Figure out how many lines in these records contain "date". Only the number belongs in the reply.

RECORDS SUPPLIED:

--- START ---

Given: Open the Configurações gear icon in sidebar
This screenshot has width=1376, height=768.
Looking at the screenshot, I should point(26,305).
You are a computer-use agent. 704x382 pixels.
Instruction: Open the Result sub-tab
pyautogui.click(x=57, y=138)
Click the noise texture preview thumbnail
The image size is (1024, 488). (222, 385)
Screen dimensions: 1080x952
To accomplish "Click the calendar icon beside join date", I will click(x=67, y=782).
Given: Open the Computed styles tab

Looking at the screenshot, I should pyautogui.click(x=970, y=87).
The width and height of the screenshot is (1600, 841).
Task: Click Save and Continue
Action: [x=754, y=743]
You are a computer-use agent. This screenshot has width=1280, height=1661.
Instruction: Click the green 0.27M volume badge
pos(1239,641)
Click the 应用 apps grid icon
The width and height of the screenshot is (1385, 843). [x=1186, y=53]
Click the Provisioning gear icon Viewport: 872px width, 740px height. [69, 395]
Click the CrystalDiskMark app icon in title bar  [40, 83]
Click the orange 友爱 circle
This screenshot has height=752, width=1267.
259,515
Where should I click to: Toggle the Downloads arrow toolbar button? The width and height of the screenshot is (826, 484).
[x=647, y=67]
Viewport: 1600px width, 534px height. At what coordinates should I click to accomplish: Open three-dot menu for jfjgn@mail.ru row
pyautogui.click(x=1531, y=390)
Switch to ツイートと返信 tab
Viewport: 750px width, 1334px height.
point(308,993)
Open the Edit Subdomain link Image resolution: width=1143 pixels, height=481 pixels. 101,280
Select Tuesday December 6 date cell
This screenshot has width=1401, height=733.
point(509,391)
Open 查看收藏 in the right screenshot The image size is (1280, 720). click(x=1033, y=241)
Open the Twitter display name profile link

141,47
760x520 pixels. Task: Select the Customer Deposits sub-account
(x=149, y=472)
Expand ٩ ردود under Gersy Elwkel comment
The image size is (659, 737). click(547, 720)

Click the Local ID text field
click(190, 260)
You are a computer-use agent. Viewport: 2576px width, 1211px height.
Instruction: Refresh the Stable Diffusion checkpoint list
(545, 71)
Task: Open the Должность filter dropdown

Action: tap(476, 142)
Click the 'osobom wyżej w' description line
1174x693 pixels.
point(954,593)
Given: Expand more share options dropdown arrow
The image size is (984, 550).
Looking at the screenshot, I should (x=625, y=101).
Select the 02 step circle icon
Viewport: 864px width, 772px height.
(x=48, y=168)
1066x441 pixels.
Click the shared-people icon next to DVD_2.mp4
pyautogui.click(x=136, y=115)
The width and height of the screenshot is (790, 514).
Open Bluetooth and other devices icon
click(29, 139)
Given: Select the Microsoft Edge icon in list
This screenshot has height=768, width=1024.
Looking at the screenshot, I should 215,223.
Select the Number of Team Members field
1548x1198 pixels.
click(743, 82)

--- END ---

TASK SOLUTION: 2